Personal information
- Full name: Brian Anthony Clark
- Born: 3 September 1964 (age 61) Bulawayo, Zimbabwe
- Batting: Right-handed
- Bowling: Right-arm leg break

Domestic team information
- 1994–1997: Matabeleland
- First-class debut: 14 January 1994 Matabeleland v Mashonaland Under-24s
- Only List A: 2 March 1997 Matabeleland v Mashonaland

Career statistics
| Competition | FC | LA |
| Matches | 4 | 1 |
| Runs scored | 150 | 3 |
| Batting average | 25.00 | 3.00 |
| 100s/50s | 0/2 | 0/0 |
| Top score | 56 | 3 |
| Balls bowled | 108 | – |
| Wickets | 0 | – |
| Bowling average | – | – |
| 5 wickets in innings | – | – |
| 10 wickets in match | – | n/a |
| Best bowling | – | – |
| Catches/stumpings | 1/– | 0/– |
- Source: Cricket Archive (subscription required), 6 June 2012

= Brian Clark (cricketer) =

Zimbabwean cricketer (born 1964)

Brian Clark (born 3 September 1964) was a Zimbabwean cricketer. He was a right-handed batsman and a leg-break bowler who played for Matabeleland. He was born in Bulawayo.

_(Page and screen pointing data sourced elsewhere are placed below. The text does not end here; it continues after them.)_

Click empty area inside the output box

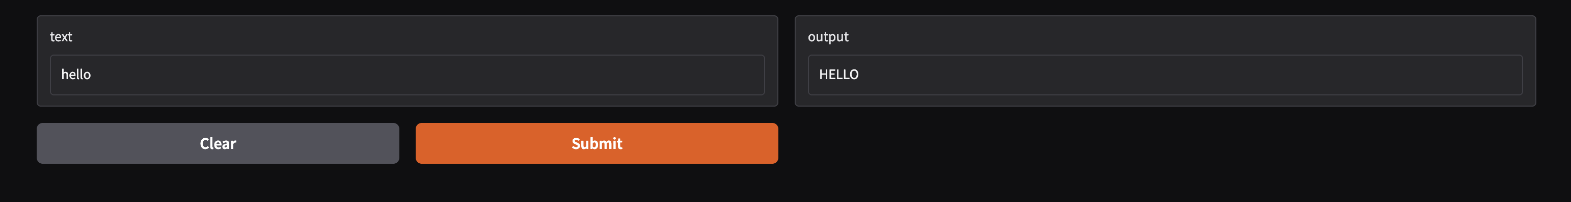(1189, 75)
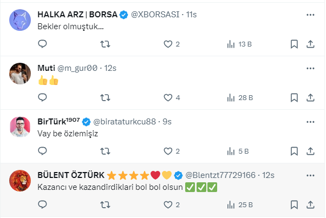View analytics of Muti's tweet

pyautogui.click(x=230, y=98)
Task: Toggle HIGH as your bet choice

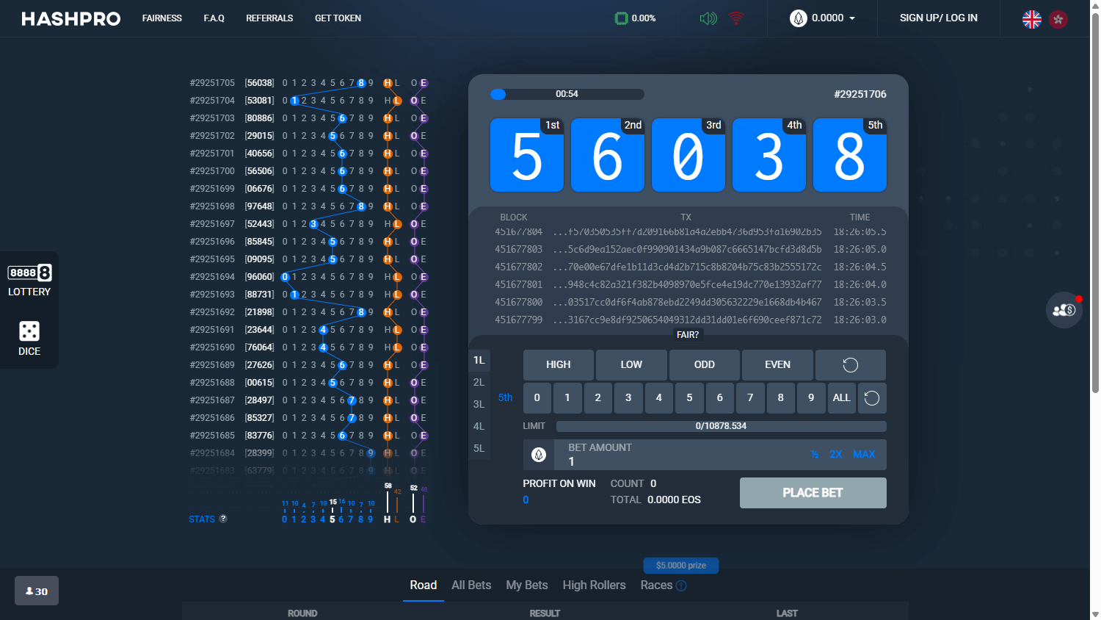Action: coord(558,364)
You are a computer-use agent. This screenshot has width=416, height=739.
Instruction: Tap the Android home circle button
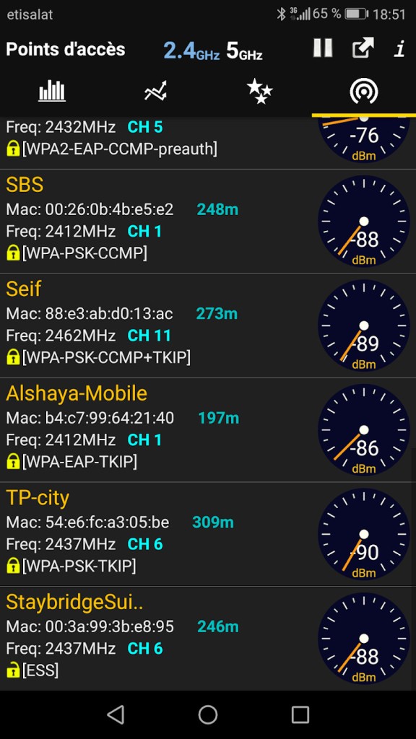coord(208,714)
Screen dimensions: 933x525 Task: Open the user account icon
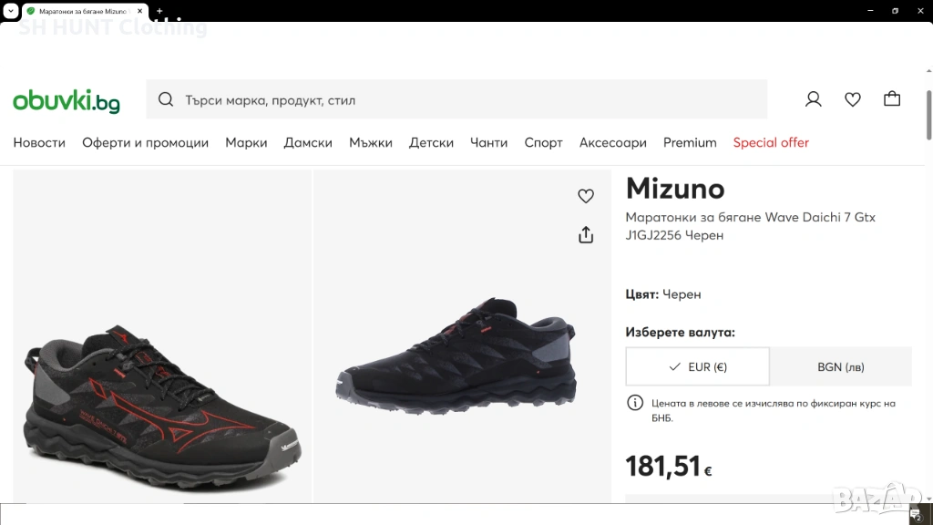(814, 99)
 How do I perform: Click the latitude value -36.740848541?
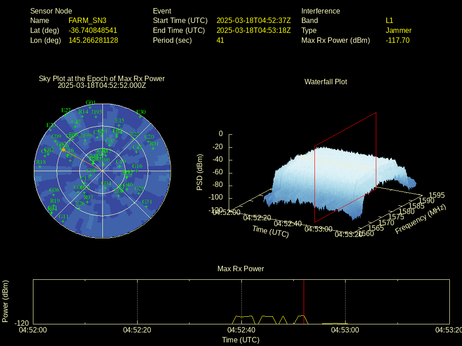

Clark made three appearances in the Logan Cup competition of 1993-94, scoring a half century in his debut innings. His second first-class match was slightly more successful still, as he scored a career-best 56 runs in an innings victory, in which he partnered four-time Test cricketer Wayne James to James' highest first-class score of 215 runs.

Clarke was an upper-middle order batsman and an occasional bowler, though he failed to secure a single wicket in 18 overs of bowling.